Gadgets: Gespräche in Echtzeit übersetzen

Sich zweisprachig unterhalten und einander ohne Fremdsprachenkenntnisse verstehen – wovon man früher nur träumen konnte, wird mehr und mehr Realität. Wie es aktuell um die Echtzeit-Übersetzung von gesprochener Sprache bestellt ist, lesen Sie hier.

Weltweite Verständigung über Dolmetsch-Gadgets – diese Entwicklungen gibt es.
Foto: XiXinXing/iStock

Wenn eine Person auf Japanisch fragt, die andere in Türkisch antwortet – kann ein Echtzeit-Übersetzungstool für eine bessere Verständigung sorgen. Denn: Über Simultan-Dolmetsch-Gadgets kann Gesprochenes in Echtzeit in einer anderen Sprache ausgegeben werden. Das wird beispielsweise von In-Ear-Übersetzungskopfhörern oder speziellen Wearables unterstützt.

Übersetzungskopfhörer

Googles „Pixel Buds“ sind ein Beispiel für In-Ear-Kopfhörer, die Gespräche in Echtzeit von einer Sprache in eine andere übersetzen. Die Übersetzung wird im Kopfhörer und am Smartphone ausgegeben. Die „Pixel Buds“ dienen in diesem Setting als Mikrofon und Kopfhörer und übersetzen selbst nichts – das übernimmt die Google Übersetzer-App. Ebenfalls als In-Ear-Lösung und in Kombination mit einer App funktioniert „The Pilot“. Unterstützt werden derzeit 15 Sprachen, darunter auch Russisch, Arabisch oder Chinesisch. Darüber hinaus gibt es eine Reihe weiterer Lösungen. „WT2“ etwa wird mit zwei Kopfhörern angeboten, sodass beide Gesprächspartner das Dolmetsch-Service genießen können.

Wearables & Diktiergeräte

Spezielle Übersetzungs-Devices, die typische Urlaubsfragen übersetzen, gibt es ebenfalls. Ein Anbieter ist „ili“, der auch offline funktioniert. Dabei handelt es sich nicht um einen universellen Übersetzungsdienst, sondern speziell auf den Urlaubskontext ausgerichtete Phrasen.
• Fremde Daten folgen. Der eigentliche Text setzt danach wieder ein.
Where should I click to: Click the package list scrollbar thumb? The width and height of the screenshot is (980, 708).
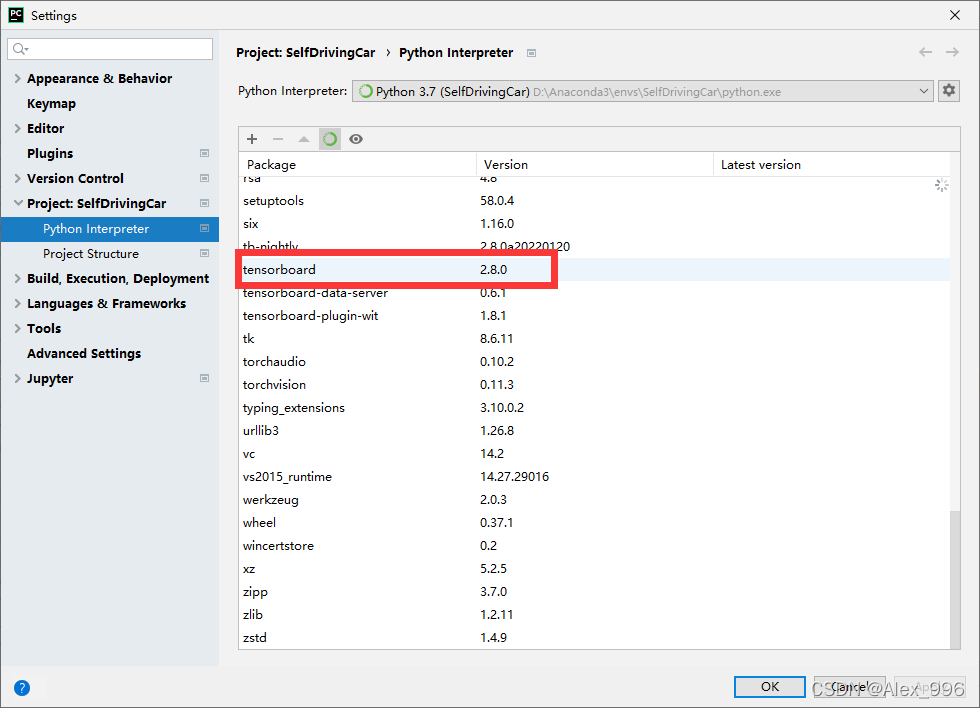coord(954,579)
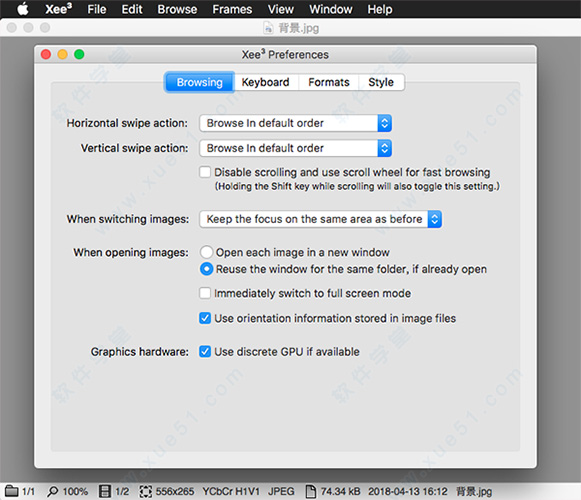The height and width of the screenshot is (500, 581).
Task: Select Open each image in new window
Action: click(206, 252)
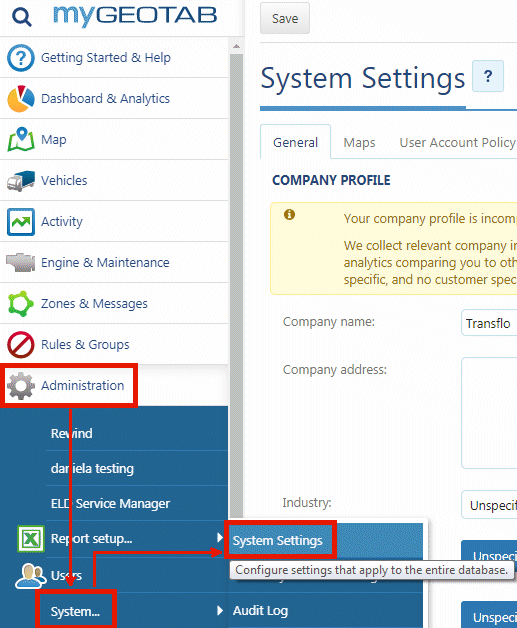
Task: Click the Save button
Action: [285, 18]
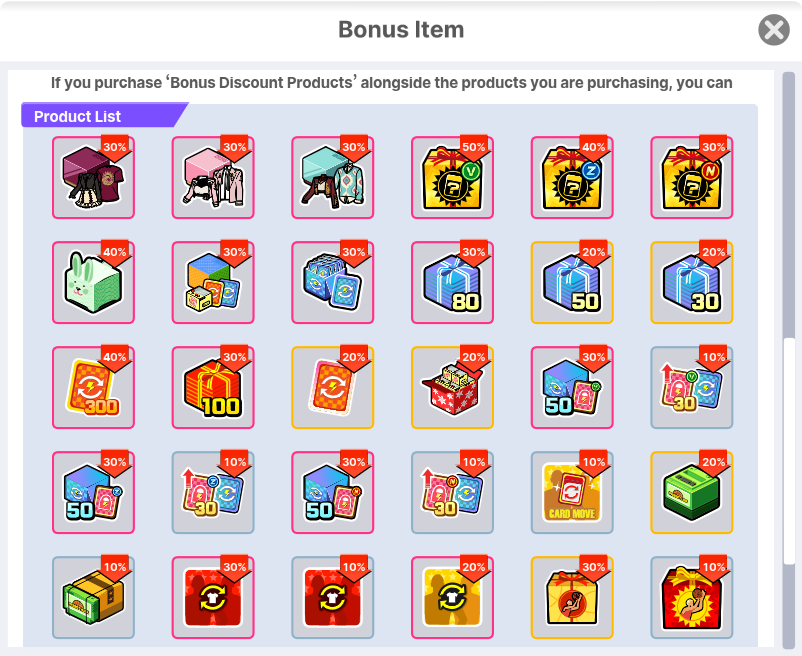Close the Bonus Item dialog
Image resolution: width=802 pixels, height=656 pixels.
[773, 30]
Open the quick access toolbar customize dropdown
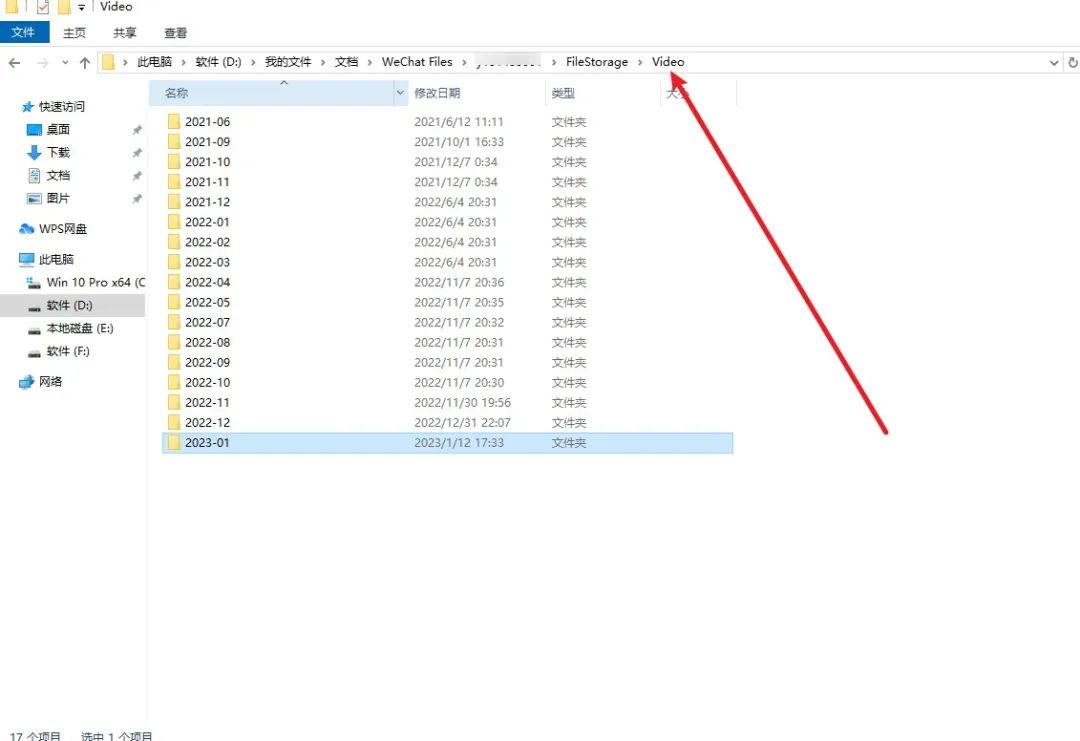Viewport: 1080px width, 741px height. 80,7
Ähnlich funktioniert „Mesay“, das wie ein Diktiergerät aussieht: Zwei Sekunden, nachdem in einer Sprache in das Gerät gesprochen wurde, wird die Botschaft in der gewünschten Zielsprache ausgegeben – praktisch auf Reisen!

Megafon

Wer zu einer Gruppe von Menschen auf Englisch, Chinesisch und Koreanisch sprechen möchte, kann es mit dem Megafon „Megahonyaku“ von Panasonic versuchen. Dieses „kann“ zurzeit als Quellsprache zwar nur Japanisch, weitere sollen jedoch folgen.

Diese Devices sind gute, erste Schritte in Richtung einer besseren Verständigung über Sprachbarrieren hinweg.